The Four Legions of the Eye

Dol Guldur Horde
  1. The Horde of Dol Guldur

    • The Vibe: Light screening units venturing south or just scooped up by other commanders. Horde or large Tide in size.

    • Components: 2 Warg Rider, and 2 Archer Warbands led by an Azog type Orc. I leaned towards an eerie feel so they have purple rags along with a fortress emblem. They represent the lingering, festering malice of the Necromancer's old haunt scouting south and across the fords.

  2. The Legion of Mordor - Gorgoroth

    • The Vibe: Industrial, brutal, and ash-choked core of the host.

    • Aesthetics: Lead by a few non descriptive Orcs Commanders and One Wraith on horse. This is the iron core of the army, 3 Wrag, 6 Archers, 6 Light Infantry, 3 Heavy Infantry Warbands.

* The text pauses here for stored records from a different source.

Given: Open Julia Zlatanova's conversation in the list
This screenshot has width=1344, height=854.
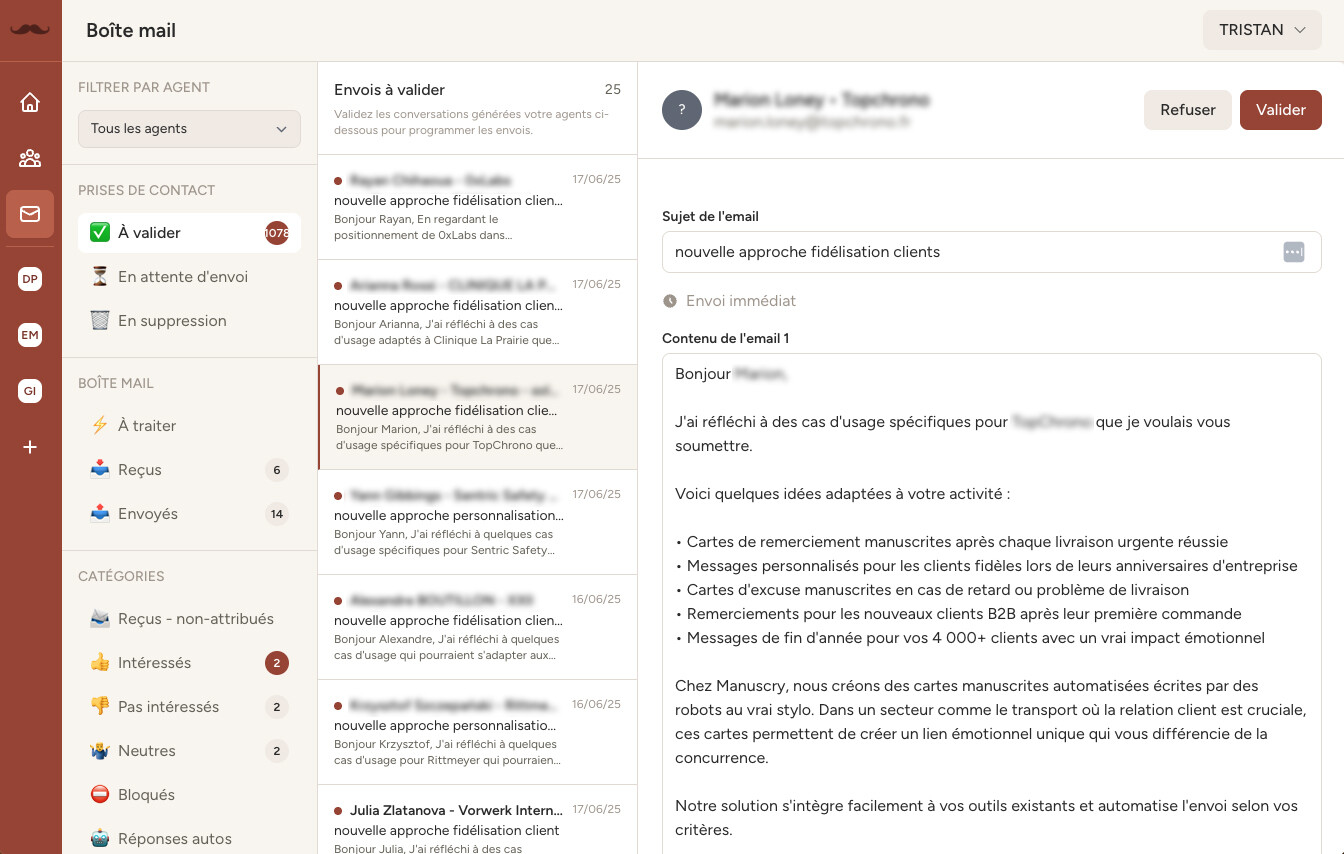Looking at the screenshot, I should click(x=477, y=820).
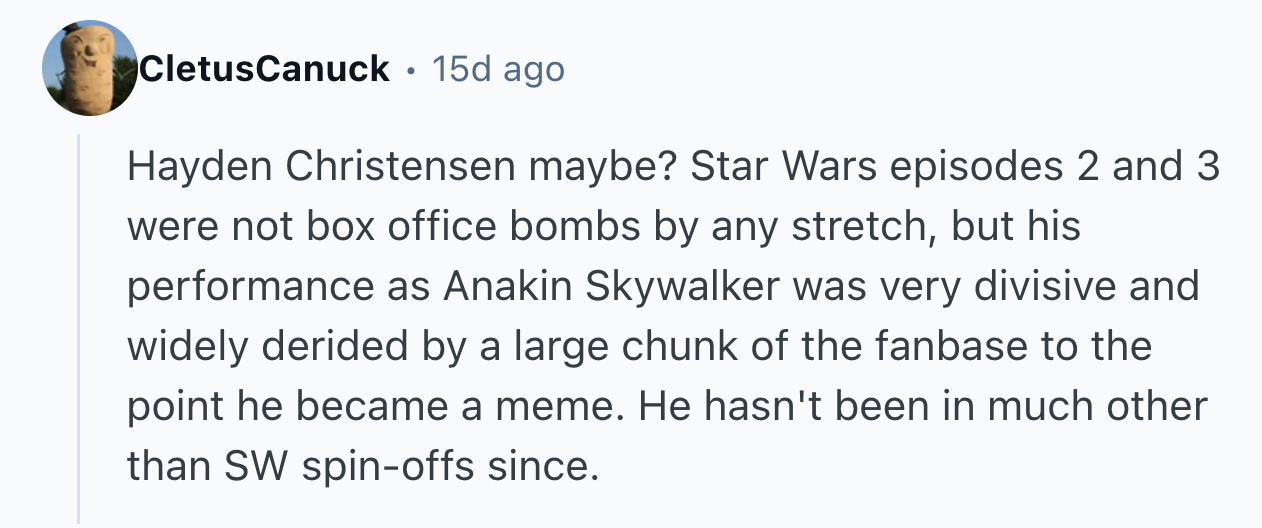
Task: Collapse the comment using the vertical thread line
Action: [79, 330]
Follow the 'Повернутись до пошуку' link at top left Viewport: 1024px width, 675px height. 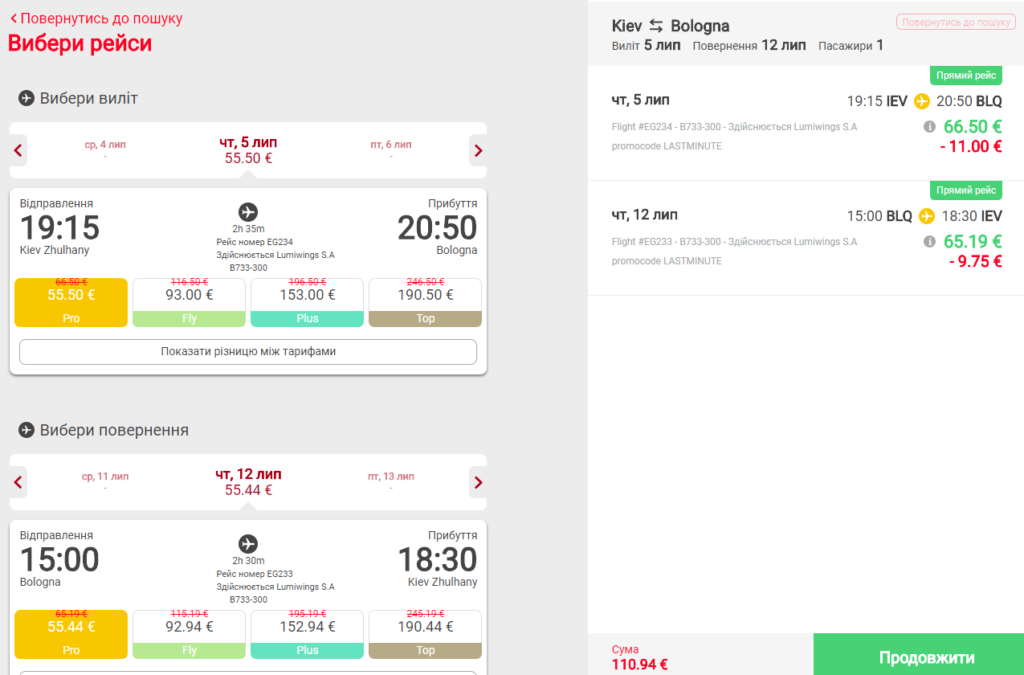pyautogui.click(x=96, y=18)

Organised into three Hordes. Dark iron armour, black banners and Red rags with shields bearing the Lidless Eye. These are the main-line Orcs bred purely for total war.

  3. The Garrison Horde of Cirith Ungor

    • The Vibe: Scavengers, watchmen, and cobweb-laced subterranean fighters.

    • Aesthetics: Lead by a white Wizard. To capture the feel of the pass guarded by Shelob, this Horde features 1 Warband of Spiders, supported by 2 Light Infantry and 3 Heavy. Blue ragged uniform scraps, stony mountain bases and a general feel of creepiness.  

  4. The Terror Legion of Minas Morgul

    • The Vibe: Eerie, dread-inducing heavy Artillery and Assault Infantry.

    • Aesthetics: Led by the Witch-king as overall General, and his Lieutenant Gothmog. This contingent features, 4 Warbands of Artillery, 3 Light Infantry, 1 Heavy, 2 Assault Hobgoblins, 2 Warbands of Troll, and one base to represent Grond. Pale ghostly greenish rags. They look exactly like a host marching out of the city of sorcery to break the gates of Minas Tirith.

Cirith Ungol Horde

The Design Choice: Basing for Two Systems

Beyond painting four distinct themes, which is just the change of rags colour, the biggest challenge of this project was practical: How do I play multiple wargaming systems without re-basing hundreds of miniatures? My solution came down to a modular design choice balancing 10mm/12mm Warmaster scale logic or a stylised small-base mass look, with larger-scale rank-and-file blocks for such as Midgard.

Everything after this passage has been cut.